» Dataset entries
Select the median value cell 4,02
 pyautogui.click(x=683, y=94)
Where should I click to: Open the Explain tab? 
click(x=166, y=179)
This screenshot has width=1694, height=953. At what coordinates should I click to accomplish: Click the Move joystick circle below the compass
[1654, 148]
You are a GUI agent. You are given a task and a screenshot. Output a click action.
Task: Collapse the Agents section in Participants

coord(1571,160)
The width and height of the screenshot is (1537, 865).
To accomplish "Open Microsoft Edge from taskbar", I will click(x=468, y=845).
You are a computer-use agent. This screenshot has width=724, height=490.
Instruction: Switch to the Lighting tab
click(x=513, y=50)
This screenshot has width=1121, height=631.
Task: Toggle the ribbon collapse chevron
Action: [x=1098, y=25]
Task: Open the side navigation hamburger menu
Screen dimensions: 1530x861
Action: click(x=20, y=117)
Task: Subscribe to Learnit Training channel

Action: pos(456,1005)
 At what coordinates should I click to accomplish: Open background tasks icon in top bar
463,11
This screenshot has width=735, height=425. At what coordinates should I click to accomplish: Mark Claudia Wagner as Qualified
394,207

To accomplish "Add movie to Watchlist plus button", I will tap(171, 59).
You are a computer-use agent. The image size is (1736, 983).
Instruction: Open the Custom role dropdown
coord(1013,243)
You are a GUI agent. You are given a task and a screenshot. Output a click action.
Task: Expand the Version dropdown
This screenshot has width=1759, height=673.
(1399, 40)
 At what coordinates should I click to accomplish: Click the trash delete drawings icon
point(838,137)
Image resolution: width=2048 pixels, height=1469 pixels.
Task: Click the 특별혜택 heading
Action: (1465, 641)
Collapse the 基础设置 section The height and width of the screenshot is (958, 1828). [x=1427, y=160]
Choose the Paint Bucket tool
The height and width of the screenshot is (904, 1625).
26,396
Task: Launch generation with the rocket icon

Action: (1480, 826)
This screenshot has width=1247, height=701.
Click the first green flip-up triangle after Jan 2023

» EXERCISE GOAL
With no additions or omissions, transcribe every record.

» ANSWER SPACE
Select the median value cell 4,02
 pyautogui.click(x=683, y=94)
Where should I click to: Open the Explain tab? 
click(x=166, y=179)
This screenshot has width=1694, height=953. At what coordinates should I click to accomplish: Click the Move joystick circle below the compass
[1654, 148]
You are a GUI agent. You are given a task and a screenshot. Output a click action.
Task: Collapse the Agents section in Participants

coord(1571,160)
The width and height of the screenshot is (1537, 865).
To accomplish "Open Microsoft Edge from taskbar", I will click(x=468, y=845).
You are a computer-use agent. This screenshot has width=724, height=490.
Instruction: Switch to the Lighting tab
click(x=513, y=50)
This screenshot has width=1121, height=631.
Task: Toggle the ribbon collapse chevron
Action: [x=1098, y=25]
Task: Open the side navigation hamburger menu
Screen dimensions: 1530x861
Action: click(x=20, y=117)
Task: Subscribe to Learnit Training channel

Action: pos(456,1005)
 At what coordinates should I click to accomplish: Open background tasks icon in top bar
463,11
This screenshot has width=735, height=425. At what coordinates should I click to accomplish: Mark Claudia Wagner as Qualified
394,207

To accomplish "Add movie to Watchlist plus button", I will tap(171, 59).
You are a computer-use agent. The image size is (1736, 983).
Instruction: Open the Custom role dropdown
coord(1013,243)
You are a GUI agent. You are given a task and a screenshot. Output a click action.
Task: Expand the Version dropdown
This screenshot has width=1759, height=673.
(1399, 40)
 At what coordinates should I click to accomplish: Click the trash delete drawings icon
point(838,137)
Image resolution: width=2048 pixels, height=1469 pixels.
Task: Click the 특별혜택 heading
Action: (1465, 641)
Collapse the 基础设置 section The height and width of the screenshot is (958, 1828). [x=1427, y=160]
Choose the Paint Bucket tool
The height and width of the screenshot is (904, 1625).
26,396
Task: Launch generation with the rocket icon

Action: (1480, 826)
This screenshot has width=1247, height=701.
Click the first green flip-up triangle after Jan 2023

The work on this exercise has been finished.